Text-to-Audio Generation using Instruction-Tuned LLM and Latent Diffusion Model

Deepanway Ghosal,Navonil Majumder,Ambuj Mehrish,Soujanya Poria
2023-05-29
Abstract:The immense scale of the recent large language models (LLM) allows many interesting properties, such as, instruction- and chain-of-thought-based fine-tuning, that has significantly improved zero- and few-shot performance in many natural language processing (NLP) tasks. Inspired by such successes, we adopt such an instruction-tuned LLM Flan-T5 as the text encoder for text-to-audio (TTA) generation -- a task where the goal is to generate an audio from its textual description. The prior works on TTA either pre-trained a joint text-audio encoder or used a non-instruction-tuned model, such as, T5. Consequently, our latent diffusion model (LDM)-based approach TANGO outperforms the state-of-the-art AudioLDM on most metrics and stays comparable on the rest on AudioCaps test set, despite training the LDM on a 63 times smaller dataset and keeping the text encoder frozen. This improvement might also be attributed to the adoption of audio pressure level-based sound mixing for training set augmentation, whereas the prior methods take a random mix.
Audio and Speech Processing,Artificial Intelligence,Computation and Language,Sound
What problem does this paper attempt to address?
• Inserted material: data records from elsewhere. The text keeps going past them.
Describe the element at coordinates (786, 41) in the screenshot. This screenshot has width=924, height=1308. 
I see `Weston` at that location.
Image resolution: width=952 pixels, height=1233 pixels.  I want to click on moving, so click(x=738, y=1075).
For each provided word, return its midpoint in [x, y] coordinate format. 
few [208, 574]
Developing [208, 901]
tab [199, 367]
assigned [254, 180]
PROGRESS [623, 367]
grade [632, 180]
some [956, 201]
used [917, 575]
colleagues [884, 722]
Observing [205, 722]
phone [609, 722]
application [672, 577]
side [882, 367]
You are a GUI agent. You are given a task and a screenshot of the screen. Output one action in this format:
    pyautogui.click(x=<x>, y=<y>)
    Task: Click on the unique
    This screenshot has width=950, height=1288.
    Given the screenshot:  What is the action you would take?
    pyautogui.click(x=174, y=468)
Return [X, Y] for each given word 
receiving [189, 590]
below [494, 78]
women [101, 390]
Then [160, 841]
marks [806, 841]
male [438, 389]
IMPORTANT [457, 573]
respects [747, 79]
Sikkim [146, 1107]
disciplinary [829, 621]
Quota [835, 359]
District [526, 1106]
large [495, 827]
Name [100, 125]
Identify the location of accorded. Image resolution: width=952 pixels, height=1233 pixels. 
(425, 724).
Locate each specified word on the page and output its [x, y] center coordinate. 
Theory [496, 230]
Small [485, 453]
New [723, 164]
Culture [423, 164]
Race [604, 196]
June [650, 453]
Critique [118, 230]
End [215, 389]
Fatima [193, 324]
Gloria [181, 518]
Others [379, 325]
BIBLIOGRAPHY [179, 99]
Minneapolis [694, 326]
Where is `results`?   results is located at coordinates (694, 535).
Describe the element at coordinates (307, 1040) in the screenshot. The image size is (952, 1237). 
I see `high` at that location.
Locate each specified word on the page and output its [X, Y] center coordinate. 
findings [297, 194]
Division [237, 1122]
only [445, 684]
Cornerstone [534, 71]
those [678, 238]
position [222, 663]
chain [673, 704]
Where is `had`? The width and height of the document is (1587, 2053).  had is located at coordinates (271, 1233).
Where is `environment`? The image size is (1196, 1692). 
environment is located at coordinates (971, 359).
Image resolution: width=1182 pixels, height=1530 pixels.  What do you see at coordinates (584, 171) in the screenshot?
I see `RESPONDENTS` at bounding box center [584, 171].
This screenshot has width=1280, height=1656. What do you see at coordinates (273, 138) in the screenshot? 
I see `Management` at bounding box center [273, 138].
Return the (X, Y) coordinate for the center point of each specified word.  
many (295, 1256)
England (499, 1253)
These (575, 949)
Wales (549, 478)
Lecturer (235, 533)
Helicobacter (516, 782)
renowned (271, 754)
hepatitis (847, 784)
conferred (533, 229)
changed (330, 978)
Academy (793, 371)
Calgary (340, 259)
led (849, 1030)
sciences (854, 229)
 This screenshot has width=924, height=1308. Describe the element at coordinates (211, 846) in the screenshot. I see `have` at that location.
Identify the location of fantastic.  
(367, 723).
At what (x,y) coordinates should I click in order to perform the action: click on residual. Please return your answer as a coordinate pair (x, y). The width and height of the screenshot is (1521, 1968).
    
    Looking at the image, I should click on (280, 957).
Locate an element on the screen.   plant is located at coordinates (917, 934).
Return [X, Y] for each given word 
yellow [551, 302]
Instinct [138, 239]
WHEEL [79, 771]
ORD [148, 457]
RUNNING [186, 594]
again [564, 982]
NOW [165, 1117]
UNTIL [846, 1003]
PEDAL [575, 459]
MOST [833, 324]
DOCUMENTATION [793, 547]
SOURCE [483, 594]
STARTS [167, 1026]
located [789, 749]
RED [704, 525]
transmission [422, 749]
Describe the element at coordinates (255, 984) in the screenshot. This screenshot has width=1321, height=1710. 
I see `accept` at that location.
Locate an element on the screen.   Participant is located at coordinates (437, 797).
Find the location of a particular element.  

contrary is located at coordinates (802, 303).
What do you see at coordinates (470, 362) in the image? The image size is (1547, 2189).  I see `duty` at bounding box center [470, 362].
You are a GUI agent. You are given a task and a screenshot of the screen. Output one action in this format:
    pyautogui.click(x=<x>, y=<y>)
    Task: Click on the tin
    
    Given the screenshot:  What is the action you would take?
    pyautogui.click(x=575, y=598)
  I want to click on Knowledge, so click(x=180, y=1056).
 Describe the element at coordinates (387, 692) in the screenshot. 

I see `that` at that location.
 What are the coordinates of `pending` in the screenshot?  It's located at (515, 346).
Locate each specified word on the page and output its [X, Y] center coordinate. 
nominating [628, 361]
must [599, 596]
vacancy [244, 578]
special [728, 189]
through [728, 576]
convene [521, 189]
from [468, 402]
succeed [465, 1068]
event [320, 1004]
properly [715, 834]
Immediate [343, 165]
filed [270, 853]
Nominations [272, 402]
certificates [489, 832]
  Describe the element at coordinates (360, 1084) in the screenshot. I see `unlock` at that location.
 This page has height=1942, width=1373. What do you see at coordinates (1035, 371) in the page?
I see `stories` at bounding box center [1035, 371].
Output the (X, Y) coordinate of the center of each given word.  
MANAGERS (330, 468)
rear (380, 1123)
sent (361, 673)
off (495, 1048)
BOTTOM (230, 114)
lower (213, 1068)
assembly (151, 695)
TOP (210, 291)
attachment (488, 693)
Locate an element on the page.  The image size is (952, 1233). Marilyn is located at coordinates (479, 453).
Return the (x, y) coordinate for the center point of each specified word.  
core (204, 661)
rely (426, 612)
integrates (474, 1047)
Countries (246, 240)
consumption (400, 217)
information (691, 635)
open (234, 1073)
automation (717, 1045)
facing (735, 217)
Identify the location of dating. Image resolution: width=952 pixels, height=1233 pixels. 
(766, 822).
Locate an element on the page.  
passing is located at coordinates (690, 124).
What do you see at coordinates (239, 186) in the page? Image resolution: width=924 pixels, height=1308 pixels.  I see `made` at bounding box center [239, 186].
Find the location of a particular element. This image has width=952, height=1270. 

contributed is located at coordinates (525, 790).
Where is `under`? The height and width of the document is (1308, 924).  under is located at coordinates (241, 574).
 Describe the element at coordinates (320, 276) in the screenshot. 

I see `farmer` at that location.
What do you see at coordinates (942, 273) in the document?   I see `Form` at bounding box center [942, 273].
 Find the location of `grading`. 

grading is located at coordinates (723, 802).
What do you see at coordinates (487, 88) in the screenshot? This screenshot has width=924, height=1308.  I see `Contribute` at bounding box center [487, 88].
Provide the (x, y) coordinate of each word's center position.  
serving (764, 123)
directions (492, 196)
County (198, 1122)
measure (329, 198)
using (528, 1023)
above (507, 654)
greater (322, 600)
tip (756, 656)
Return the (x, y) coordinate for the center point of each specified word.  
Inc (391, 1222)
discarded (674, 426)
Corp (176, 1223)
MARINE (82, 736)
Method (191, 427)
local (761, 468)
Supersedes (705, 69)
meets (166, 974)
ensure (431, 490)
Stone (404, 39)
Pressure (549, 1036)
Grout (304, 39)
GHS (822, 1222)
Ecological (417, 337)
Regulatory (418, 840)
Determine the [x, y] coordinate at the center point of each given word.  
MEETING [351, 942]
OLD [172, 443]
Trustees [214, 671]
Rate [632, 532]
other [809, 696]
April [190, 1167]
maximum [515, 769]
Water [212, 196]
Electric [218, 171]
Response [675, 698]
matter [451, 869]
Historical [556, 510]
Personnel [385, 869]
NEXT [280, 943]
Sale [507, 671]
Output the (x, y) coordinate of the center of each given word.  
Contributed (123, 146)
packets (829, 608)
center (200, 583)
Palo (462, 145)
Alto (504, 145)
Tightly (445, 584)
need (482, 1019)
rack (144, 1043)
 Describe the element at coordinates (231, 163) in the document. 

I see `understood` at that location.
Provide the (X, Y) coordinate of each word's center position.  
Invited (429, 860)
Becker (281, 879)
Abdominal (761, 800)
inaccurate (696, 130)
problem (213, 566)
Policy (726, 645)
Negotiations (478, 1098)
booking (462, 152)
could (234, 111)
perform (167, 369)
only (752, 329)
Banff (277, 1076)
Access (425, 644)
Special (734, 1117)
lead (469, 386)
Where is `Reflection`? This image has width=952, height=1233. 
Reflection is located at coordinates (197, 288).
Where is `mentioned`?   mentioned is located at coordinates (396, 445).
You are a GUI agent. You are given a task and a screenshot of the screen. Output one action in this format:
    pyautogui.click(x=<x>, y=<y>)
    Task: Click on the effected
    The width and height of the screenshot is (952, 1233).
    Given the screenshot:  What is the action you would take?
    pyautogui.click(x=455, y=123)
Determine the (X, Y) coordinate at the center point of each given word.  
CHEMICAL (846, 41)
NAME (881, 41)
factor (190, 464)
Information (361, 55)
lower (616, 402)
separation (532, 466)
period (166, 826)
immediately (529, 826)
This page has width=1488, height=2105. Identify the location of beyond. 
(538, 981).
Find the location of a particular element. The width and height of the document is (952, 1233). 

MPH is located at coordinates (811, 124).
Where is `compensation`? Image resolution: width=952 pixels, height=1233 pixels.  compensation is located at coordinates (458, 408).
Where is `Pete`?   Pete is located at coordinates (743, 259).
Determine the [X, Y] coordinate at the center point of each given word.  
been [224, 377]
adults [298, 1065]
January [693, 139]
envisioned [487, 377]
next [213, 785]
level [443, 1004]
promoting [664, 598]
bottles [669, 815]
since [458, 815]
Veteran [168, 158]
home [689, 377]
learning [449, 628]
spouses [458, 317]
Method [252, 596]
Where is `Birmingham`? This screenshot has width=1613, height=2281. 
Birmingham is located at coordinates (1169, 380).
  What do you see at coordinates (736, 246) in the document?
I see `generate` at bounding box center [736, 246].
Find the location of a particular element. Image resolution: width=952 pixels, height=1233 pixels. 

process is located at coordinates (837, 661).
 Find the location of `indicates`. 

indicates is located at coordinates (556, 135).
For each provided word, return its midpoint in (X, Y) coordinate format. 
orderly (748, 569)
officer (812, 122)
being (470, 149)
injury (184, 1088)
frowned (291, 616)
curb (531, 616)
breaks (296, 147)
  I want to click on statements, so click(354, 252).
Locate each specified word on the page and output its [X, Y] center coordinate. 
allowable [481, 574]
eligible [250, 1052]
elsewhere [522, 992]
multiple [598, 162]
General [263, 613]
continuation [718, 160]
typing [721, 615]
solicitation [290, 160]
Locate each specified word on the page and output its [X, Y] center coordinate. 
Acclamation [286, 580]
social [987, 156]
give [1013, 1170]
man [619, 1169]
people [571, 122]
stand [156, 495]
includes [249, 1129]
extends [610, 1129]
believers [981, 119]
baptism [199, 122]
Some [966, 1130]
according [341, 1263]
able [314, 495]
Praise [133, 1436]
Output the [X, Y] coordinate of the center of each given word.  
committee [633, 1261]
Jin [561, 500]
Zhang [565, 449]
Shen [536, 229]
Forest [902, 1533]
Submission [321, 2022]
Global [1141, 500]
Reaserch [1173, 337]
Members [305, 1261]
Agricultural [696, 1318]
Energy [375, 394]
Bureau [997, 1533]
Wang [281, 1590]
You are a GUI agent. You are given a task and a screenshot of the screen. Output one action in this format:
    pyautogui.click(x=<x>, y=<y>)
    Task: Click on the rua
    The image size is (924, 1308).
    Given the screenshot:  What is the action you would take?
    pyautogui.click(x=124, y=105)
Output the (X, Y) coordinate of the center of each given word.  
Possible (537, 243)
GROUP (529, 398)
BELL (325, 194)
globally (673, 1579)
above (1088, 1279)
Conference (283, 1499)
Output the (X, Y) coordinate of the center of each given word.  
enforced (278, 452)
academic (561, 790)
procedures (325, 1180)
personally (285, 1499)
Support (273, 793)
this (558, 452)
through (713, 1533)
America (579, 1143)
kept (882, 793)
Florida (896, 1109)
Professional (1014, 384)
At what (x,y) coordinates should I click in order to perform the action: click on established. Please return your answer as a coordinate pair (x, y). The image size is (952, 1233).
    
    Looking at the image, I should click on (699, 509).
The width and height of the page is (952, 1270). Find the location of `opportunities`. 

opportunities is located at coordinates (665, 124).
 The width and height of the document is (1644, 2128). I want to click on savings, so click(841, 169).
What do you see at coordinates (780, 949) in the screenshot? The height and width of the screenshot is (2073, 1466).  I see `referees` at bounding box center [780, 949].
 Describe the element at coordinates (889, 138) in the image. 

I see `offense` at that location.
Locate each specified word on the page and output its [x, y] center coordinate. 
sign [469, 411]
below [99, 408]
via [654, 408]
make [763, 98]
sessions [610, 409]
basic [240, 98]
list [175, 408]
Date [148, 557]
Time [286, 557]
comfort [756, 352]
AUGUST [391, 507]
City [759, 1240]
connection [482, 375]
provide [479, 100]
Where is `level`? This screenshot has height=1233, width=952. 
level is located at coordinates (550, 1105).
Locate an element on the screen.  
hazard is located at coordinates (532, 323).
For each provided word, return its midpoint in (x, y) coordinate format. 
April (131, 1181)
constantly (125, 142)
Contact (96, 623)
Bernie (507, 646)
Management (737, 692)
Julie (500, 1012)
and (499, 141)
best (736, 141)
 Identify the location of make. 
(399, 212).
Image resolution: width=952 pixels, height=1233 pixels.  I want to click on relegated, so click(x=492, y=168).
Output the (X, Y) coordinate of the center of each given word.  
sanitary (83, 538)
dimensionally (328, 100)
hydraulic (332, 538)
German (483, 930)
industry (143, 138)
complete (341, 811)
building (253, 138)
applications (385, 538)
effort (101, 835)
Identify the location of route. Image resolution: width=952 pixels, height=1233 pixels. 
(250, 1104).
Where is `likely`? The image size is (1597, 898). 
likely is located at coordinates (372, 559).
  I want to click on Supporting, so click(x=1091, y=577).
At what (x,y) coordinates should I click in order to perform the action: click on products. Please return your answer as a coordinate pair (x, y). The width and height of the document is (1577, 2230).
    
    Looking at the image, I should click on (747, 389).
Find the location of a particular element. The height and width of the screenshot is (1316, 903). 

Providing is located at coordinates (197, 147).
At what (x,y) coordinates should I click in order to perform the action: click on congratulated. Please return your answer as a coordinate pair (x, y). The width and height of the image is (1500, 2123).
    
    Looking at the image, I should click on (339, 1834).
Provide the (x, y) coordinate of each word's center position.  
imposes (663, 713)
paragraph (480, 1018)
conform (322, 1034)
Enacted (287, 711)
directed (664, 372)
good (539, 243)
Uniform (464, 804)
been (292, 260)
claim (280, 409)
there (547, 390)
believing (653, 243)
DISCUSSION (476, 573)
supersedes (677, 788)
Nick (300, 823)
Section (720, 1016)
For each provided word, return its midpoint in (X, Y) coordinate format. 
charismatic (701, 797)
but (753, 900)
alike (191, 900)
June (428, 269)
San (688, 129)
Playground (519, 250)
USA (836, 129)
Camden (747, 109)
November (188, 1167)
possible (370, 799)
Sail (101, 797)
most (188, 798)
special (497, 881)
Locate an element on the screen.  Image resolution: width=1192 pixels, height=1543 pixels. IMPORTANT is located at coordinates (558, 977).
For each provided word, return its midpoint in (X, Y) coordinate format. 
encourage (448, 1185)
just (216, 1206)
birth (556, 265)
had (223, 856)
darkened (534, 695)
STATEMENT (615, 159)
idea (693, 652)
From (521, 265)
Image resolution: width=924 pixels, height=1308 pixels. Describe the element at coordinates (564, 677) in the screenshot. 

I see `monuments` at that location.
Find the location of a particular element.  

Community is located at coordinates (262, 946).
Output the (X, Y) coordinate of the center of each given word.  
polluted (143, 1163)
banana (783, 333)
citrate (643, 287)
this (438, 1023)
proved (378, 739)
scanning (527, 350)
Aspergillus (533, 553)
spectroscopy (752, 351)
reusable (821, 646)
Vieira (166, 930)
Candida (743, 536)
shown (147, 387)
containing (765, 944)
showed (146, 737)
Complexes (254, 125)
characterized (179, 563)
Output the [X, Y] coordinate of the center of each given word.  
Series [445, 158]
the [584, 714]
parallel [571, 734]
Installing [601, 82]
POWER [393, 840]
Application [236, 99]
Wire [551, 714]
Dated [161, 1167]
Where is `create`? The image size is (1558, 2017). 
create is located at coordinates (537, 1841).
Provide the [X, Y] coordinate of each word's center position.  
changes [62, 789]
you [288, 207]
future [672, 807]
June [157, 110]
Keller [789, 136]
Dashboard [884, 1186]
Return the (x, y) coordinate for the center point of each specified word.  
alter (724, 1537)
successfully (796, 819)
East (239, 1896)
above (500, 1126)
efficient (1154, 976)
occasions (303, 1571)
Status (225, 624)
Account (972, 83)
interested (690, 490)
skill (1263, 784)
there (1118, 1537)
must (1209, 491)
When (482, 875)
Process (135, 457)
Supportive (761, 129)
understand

The paper aims to address the problem of Text-to-Audio (TTA) generation and proposes a new method to improve existing technologies. Specifically: 1. **Adopting Instruction-Tuned Large Language Models (LLM)**: The paper uses FLAN-T5 as the text encoder, replacing the traditional joint text-audio encoders (such as CLAP), thereby improving text understanding and overall audio generation quality without the need for fine-tuning. 2. **Data Augmentation Method**: Unlike previous methods that randomly combine audio, the paper adopts a mixing method based on audio pressure levels, ensuring that each source audio in the mixed audio is well represented. With these improvements, the proposed model TANGO surpasses the current state-of-the-art model AudioLDM on multiple metrics in the AudioCaps test set, even with 63 times less training data. Additionally, experimental results show that TANGO also performs excellently in subjective evaluations (audio quality and relevance). Overall, this study demonstrates the potential of using instruction-tuned large language models in the task of text-to-audio generation.